**WHAT NEEDS TO BE DONE**
Set down the full listing exactly as given. Any pictures are to be left out.

· · ·

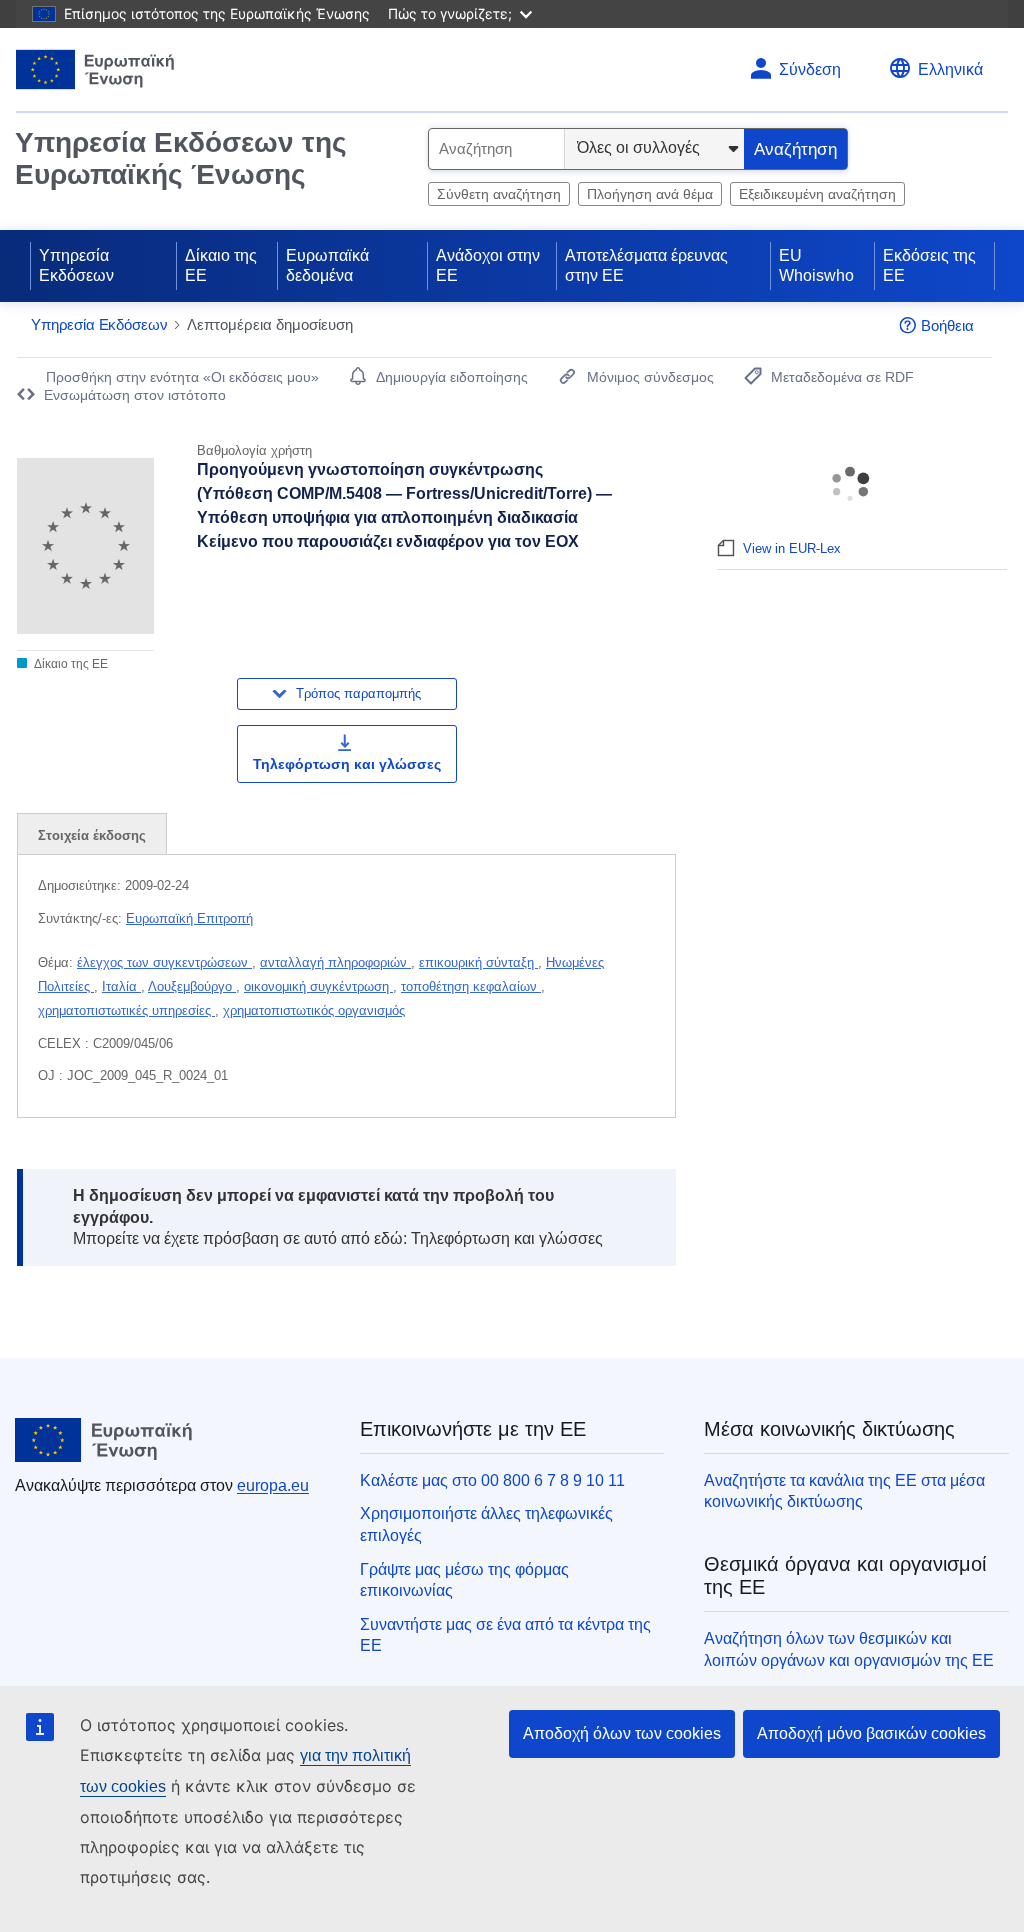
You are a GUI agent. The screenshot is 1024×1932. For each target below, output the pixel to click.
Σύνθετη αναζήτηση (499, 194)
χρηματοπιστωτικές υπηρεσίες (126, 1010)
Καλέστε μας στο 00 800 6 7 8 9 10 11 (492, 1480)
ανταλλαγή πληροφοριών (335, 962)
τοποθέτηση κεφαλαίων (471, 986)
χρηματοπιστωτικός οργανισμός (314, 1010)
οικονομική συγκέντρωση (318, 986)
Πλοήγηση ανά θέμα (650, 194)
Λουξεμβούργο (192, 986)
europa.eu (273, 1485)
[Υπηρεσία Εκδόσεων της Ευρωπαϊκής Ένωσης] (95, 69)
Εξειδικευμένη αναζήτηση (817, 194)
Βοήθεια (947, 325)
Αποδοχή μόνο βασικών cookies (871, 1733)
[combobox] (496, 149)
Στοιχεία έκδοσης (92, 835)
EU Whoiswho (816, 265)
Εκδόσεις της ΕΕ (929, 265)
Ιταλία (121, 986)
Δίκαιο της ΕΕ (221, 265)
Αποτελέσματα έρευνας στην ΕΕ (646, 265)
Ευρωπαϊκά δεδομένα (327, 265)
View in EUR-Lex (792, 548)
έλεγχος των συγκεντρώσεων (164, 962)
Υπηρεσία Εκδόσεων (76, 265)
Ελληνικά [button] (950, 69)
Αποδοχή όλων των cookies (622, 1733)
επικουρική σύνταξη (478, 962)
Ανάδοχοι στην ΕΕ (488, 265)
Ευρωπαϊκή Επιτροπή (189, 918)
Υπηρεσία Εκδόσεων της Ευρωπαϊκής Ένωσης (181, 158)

· · ·

**EXPECTED OUTPUT**
You are a GUI agent. The screenshot is 1024×1932. For each target below, output the pixel to click.
Σύνθετη αναζήτηση (499, 194)
χρηματοπιστωτικές υπηρεσίες (126, 1010)
Καλέστε μας στο 00 800 6 7 8 9 10 11 (492, 1480)
ανταλλαγή πληροφοριών (335, 962)
τοποθέτηση κεφαλαίων (471, 986)
χρηματοπιστωτικός οργανισμός (314, 1010)
οικονομική συγκέντρωση (318, 986)
Πλοήγηση ανά θέμα (650, 194)
Λουξεμβούργο (192, 986)
europa.eu (273, 1485)
[Υπηρεσία Εκδόσεων της Ευρωπαϊκής Ένωσης] (95, 69)
Εξειδικευμένη αναζήτηση (817, 194)
Βοήθεια (947, 325)
Αποδοχή μόνο βασικών cookies (871, 1733)
[combobox] (496, 149)
Στοιχεία έκδοσης (92, 835)
EU Whoiswho (816, 265)
Εκδόσεις της ΕΕ (929, 265)
Ιταλία (121, 986)
Δίκαιο της ΕΕ (221, 265)
Αποτελέσματα έρευνας στην ΕΕ (646, 265)
Ευρωπαϊκά δεδομένα (327, 265)
View in EUR-Lex (792, 548)
έλεγχος των συγκεντρώσεων (164, 962)
Υπηρεσία Εκδόσεων (76, 265)
Ελληνικά [button] (950, 69)
Αποδοχή όλων των cookies (622, 1733)
επικουρική σύνταξη (478, 962)
Ανάδοχοι στην ΕΕ (488, 265)
Ευρωπαϊκή Επιτροπή (189, 918)
Υπηρεσία Εκδόσεων της Ευρωπαϊκής Ένωσης (181, 158)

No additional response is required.